Auch Axel Weipert gehört nicht zur HU - nicht mehr. Der 30-Jährige hat sein Geschichts-, Politik- und Philosophiestudium im Sommer abgeschlossen und dissertiert jetzt an der Freien Universität (FU). Trotzdem steht er vor der neuen Bibliothek und frönt rauchend einer Lernpause. "All meine Fachbereiche sind jetzt hier an einem Ort, die nötigen Bücher gleich zur Hand. Ich kann nicht klagen", freut er sich. Und der Weg von zuhause hierher sei auch kürzer als zur FU.

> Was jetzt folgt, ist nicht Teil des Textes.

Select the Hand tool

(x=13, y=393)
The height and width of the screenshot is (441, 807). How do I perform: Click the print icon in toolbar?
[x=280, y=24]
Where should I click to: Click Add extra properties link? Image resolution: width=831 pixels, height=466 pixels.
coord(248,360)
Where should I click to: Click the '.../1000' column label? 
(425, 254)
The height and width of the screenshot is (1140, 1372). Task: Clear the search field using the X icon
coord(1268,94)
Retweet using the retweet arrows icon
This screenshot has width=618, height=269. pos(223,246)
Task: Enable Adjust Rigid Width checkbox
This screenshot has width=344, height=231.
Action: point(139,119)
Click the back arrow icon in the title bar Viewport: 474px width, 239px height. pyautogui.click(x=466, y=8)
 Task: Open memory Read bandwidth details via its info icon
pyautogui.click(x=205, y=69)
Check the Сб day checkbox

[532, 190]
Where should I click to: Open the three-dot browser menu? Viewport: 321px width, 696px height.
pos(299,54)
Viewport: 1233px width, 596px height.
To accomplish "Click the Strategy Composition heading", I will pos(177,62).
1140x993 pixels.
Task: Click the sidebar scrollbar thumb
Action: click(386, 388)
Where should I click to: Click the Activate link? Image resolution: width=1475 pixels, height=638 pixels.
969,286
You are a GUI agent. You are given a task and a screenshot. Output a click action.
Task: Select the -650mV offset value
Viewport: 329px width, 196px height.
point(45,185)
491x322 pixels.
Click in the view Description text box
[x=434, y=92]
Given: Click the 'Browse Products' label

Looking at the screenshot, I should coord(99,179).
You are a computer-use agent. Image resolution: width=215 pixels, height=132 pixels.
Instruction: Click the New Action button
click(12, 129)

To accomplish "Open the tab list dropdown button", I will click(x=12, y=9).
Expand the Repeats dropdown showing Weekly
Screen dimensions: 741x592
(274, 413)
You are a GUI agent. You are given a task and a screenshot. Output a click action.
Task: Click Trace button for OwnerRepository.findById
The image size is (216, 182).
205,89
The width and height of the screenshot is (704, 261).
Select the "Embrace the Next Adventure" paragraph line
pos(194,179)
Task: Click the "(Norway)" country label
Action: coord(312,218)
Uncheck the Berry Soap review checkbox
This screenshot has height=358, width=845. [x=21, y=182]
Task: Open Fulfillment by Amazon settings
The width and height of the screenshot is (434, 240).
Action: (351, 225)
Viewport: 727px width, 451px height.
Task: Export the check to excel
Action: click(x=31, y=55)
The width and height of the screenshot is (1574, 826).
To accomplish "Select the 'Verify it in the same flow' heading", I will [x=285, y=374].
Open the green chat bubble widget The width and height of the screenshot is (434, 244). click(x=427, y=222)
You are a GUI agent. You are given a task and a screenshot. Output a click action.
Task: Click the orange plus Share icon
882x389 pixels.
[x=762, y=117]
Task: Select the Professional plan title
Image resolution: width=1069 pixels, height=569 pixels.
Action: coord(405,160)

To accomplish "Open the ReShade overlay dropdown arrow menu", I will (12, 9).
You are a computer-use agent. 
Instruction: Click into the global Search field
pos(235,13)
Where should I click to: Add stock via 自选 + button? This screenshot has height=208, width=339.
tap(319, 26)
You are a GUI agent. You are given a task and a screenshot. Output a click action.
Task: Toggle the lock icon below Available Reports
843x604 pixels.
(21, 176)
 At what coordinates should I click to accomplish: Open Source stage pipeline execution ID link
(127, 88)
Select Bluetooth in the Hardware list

Das Lachen könnte ihm bald vergehen: Künftig kann Externen der Zugang zu den Arbeitsplätzen limitiert werden. Auf bestimmten Stockwerken sollen die entlang der Fensterfronten Arbeitenden ihre HU-Ausweise sichtbar neben sich legen. Bei hoher Auslastung kontrolliert eine Mitarbeiterin, ob Auswärtige verbotenerweise Plätze in der "HU-Homezone" belegen.
Dieser Tage, wenn nur rund 2.000 Menschen täglich den Zugang zum Arbeitsbereich passieren, ruht die Reservierungsregelung - es gibt ausreichend freie Plätze. "Verwiesen wurde ich zwar noch nie", sagt der FU-Angehörige Weipert. "Aber ich finde das albern: Die Bibliothek sollte für alle da sein, ohne irgendwelche Restriktionen." HU-Student Müller sieht das naturgemäß anders: "Klar ist es gut, sich eines Platzes in der eigenen Bib relativ sicher sein zu können."
Dass er nach einem solchen inzwischen nicht mehr lange suchen muss, führt er jedoch auf eine andere Neuerung zurück: "Ich glaube, mit dem Pausenuhrsystem hat sich die Lage entspannt." Die einer Auto-Parkscheibe nachempfundene rote Pausenuhr aus Pappe muss nun jeder mit eingestellter Uhrzeit auf seinen Tisch legen, wenn er sein Schaffen unterbricht. Ist er nach einer Stunde nicht zurück, dürfen andere die Bücher vom Tisch räumen und sich selbst setzen. Dem Liegestuhl-Handtuch-Syndrom - Studierende besetzen frühmorgens Plätze mit Büchern und gehen dann in die Vorlesung - habe man damit Einhalt geboten, meint Pfeifenberger.
Vielleicht kann VWL-Student Müller bald auch seine Jacke problemlos wegsperren. Die Leitung des Grimm-Zentrums hat sich nun auch der frustrierenden Garderobensituation angenommen: 225 neue Schließfächer werden eingerichtet. Ob das reicht, wird sich Ende Januar zeigen. Dann steht die nächste Prüfungsphase an.